The government of Mexico raises the need to extend the USMCA to the entire American continent, as an expression of desire that has no basis in history or in the current situation.
With the degree of cynicism that characterizes U.S. officials and politicians, who in the face of the impunity they still enjoy are not afraid of ridicule, General Laura J. Richardson – until recently head of the U.S. Southern Command – pointed out: “We see this, right here in our own hemisphere: that certain external malign actors such as the People’s Republic of China and Russia are aggressively exerting influence on our Democratic neighbors.
“Today,” he added, “the People’s Republic of China has both the ability and the interest to set aside international norms, to support its own brand of authoritarianism, to amass all power and capacity for influence, at the expense of nation states with emerging democracies in our hemisphere.”
The agreements of the BRICS countries, which are periodically joined by more nations to abandon the US dollar in their transactions in an accelerated manner, will have a decisive impact on the loss of US hegemony, greater than any number of atomic bombs.
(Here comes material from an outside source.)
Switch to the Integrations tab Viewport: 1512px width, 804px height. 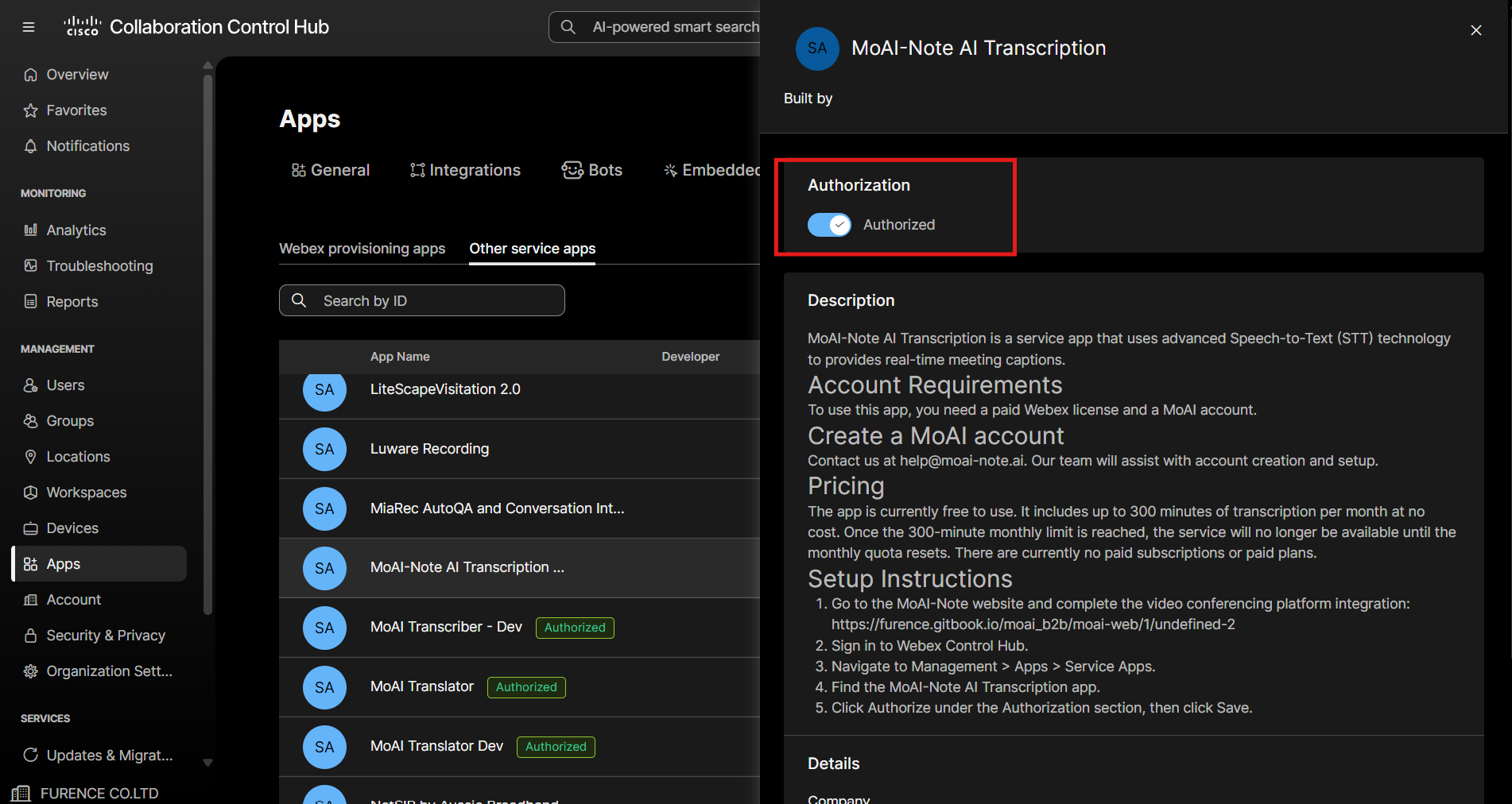pos(465,170)
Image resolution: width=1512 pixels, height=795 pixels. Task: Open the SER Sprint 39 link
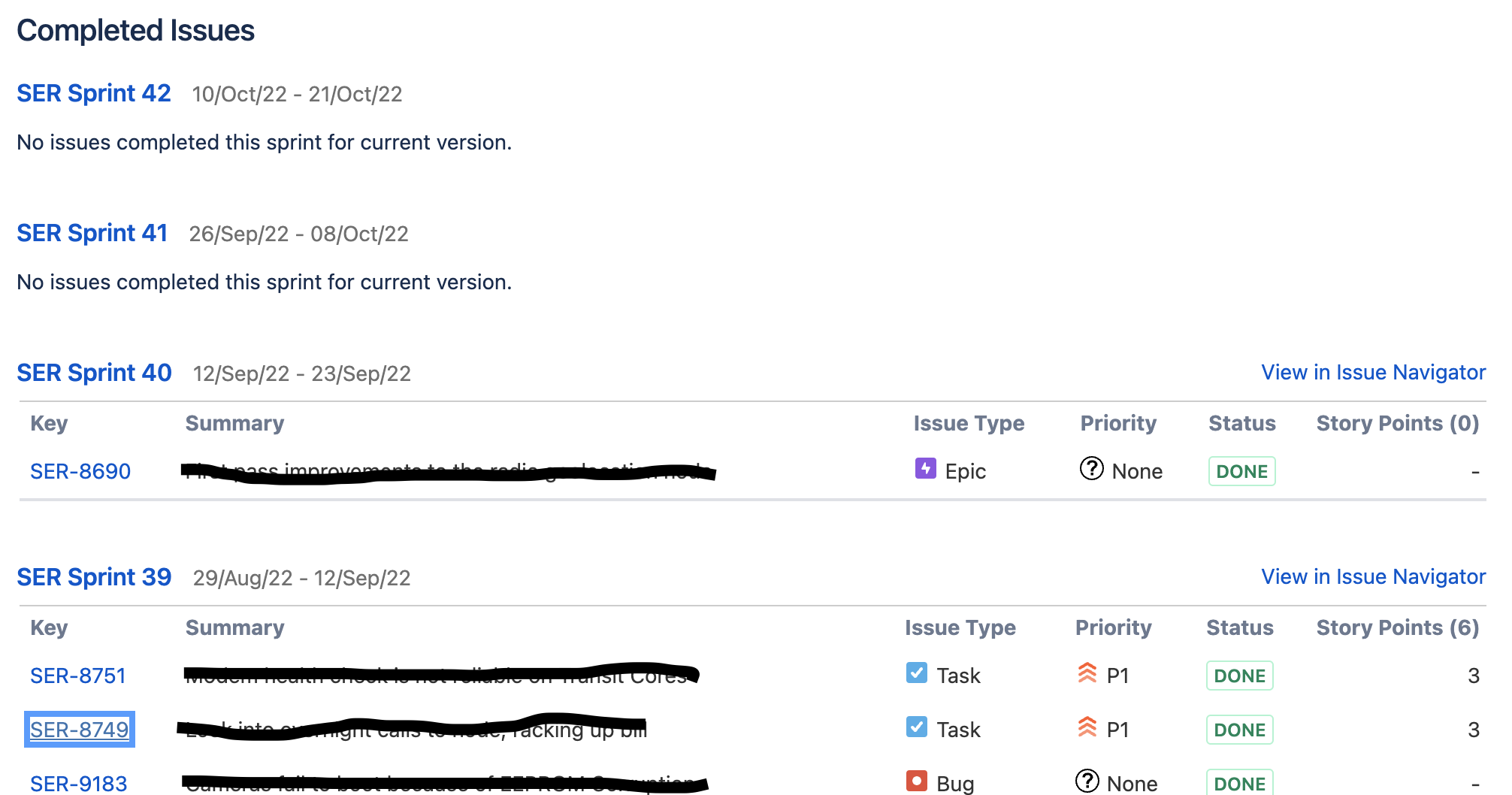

But it is not only the dollar factor, but some data also certify the forcefulness of the change in the global scenario, particularly in economic matters: while in 1960 the share of world GDP was 39% for the US and 4% for China, in 2024 for the US it is 24% and for China 18%
In the case of comparing the share of world GDP between the G7 (United States, Japan, Germany, United Kingdom, France, Italy, Canada) with 35% in 2010 and 29% in 2024, and BRICS+ (Brazil, China, India, Russia, South Africa, Ethiopia, United Arab Emirates, Iran and Egypt, and more than 14 countries that have shown interest), with 25% in 2010 and 39% in 2024.
If the Mexican government, with the necessary prudence, does not change its approach with a strategic vision on how to position itself on the world stage, without submitting to free trade agreements limiting sovereignty, and acts accordingly, it will end up tying Mexico to the inevitable fall of the U.S. empire. It will not be tomorrow or in a few years, but it will happen.